Aprendida do índio, ao longo das primeiras escaramuças com que o colonizador português procurou firmar sua presença no solo que lhe cumpria conquistar, a guerrilha — essa mimética e eficientíssima forma de guerra sem cerimônias ou protocolos, de estonteantes avanços e recuos, emboscadas e negaças — cedo se poria a serviço do próprio colonizador, tanto se prestando a causas nobres, como a da Restauração Pernambucana de 1654, por exemplo, como a alimentar a técnica criminal trazida do Velho Mundo por alguns dos primeiros povoadores, em parte — como se sabe — sentenciados remetidos aos novos domínios pela Coroa portuguesa.
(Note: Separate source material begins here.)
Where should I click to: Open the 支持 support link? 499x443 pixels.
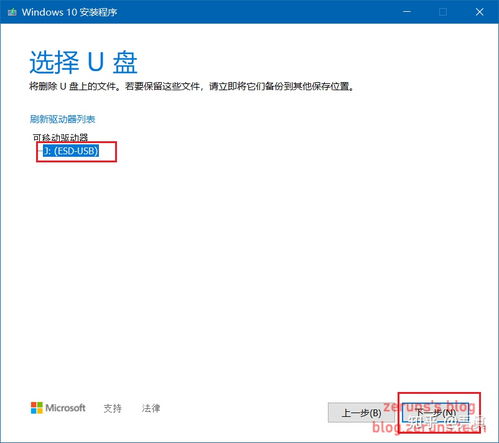(x=113, y=408)
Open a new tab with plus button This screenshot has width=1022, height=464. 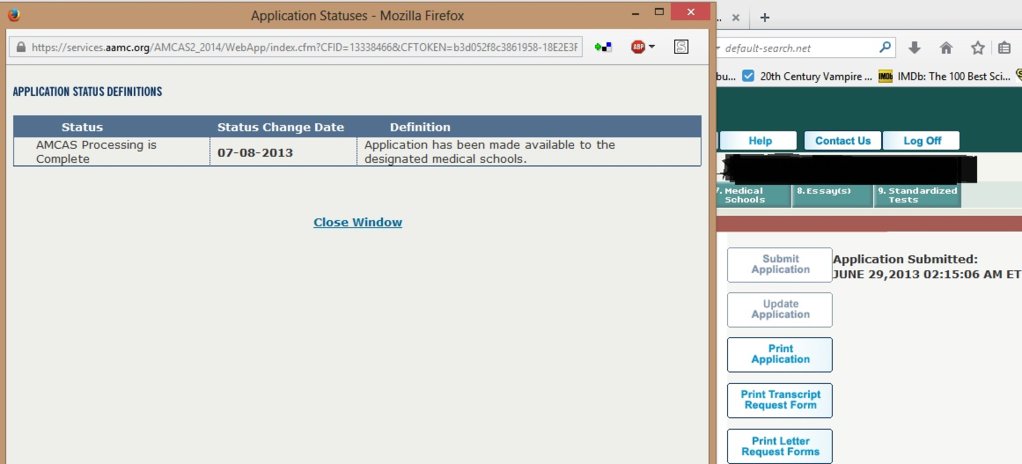tap(765, 18)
Com efeito, a necessidade de sustentar combates numa terra de topografia frequentemente irregular, coberta de vegetação de densidade variável mas de presença contínua, exuberante nas matas, nos canaviais e nos mangues das areias e do massapê litorâneos, encapoeirada e espinhosa nas faixas agrestadas ou propriamente sertanejas, terras às quais mostravam-se estranhos os grandes espaços abertos à europeia, responsáveis pela formação de toda uma doutrina militar clássica, impôs ao colonizador uma atitude de humilde atenção para com os modos de guerrear dos nativos. E ainda que tais modos parecessem, a princípio, pouco dignos a olhos reinóis, porque baseados em procedimentos traiçoeiros, à luz dos quais a emboscada e o assalto revelavam-se procedimentos recomendáveis, e o movimento de retirada, longe de merecer censuras, impunha-se sobre avanços temerários e mesmo sobre entrincheiramentos pouco práticos, vão sendo assimilados e desenvolvidos empiricamente por um imperativo de respeito à ecologia da terra por conquistar.
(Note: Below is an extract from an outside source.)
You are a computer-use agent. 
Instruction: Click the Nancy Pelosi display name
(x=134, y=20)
Crescentemente, vai-se produzindo a assimilação de técnicas militares indígenas pela gente luso-brasileira, a ponto de, no século XVII, já ser comum a essa gente “a consciência de uma arte ou estilo militar próprio do Brasil e melhor adaptado às suas condições do que qualquer outro”.5
Os movimentos de resistência ao holandês invasor, muito particularmente os que se desenvolvem após 1644, assistem à vitória sobre os padrões europeus da chamada guerra brasílica, ou guerra do mato, que nada mais era que uma guerra volante em que a espingarda de pedernal preferia aos mosquetes e arcabuzes de mecha facilmente inutilizados pela chuva e de difícil emprego nos assaltos; onde o desprestígio das europeíssimas praças-fortes resultava da convicção de que não há lugar mais protegido do que o mato; onde a estrepitosa cavalaria cedia lugar ao cauteloso caminhar a pé, e onde, finalmente, os valores tradicionais da ética militar, como a bravura, a lealdade e a honradez, viam-se substituídos pela mais completa velhacaria. Num ponto, em especial, as lições indígenas mostraram-se preciosas, para além dos aspectos do viver e do guerrear ecológicos que comentamos.
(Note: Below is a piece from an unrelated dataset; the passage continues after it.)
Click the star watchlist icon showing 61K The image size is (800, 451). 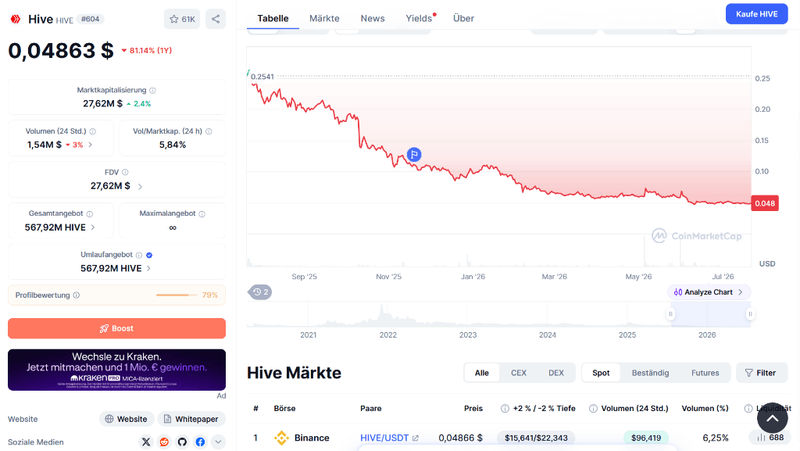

Trata-se da fundamentalíssima arte de rastejar no mato os passos e vestígios de qualquer natureza da passagem do inimigo. Numa pedra mal rolada, galho deslocado, folha levemente acamada ou de colorido esmaecido, e não só na impressão de marcas plantares, os rastejadores iam buscar todo um roteiro de descoberta do inimigo, fornecendo ainda aos perseguidores informações adicionais às vezes sofisticadas, como a disposição física dos marchadores, se iam lépidos ou estropiados, leves de peso ou carregados, se levavam feridos, se estavam sóbrios ou haviam feito uso do álcool, sutilezas nada desprezíveis na urdidura de planos de ataque ativos ou de emboscada. Nas suas Memórias diárias da guerra do Brasil, Duarte de Albuquerque Coelho fala com entusiasmo do “capitão índio João de Almeida”, por demonstrar este “filho da terra” notável habilidade em “descobrir e assegurar os caminhos”.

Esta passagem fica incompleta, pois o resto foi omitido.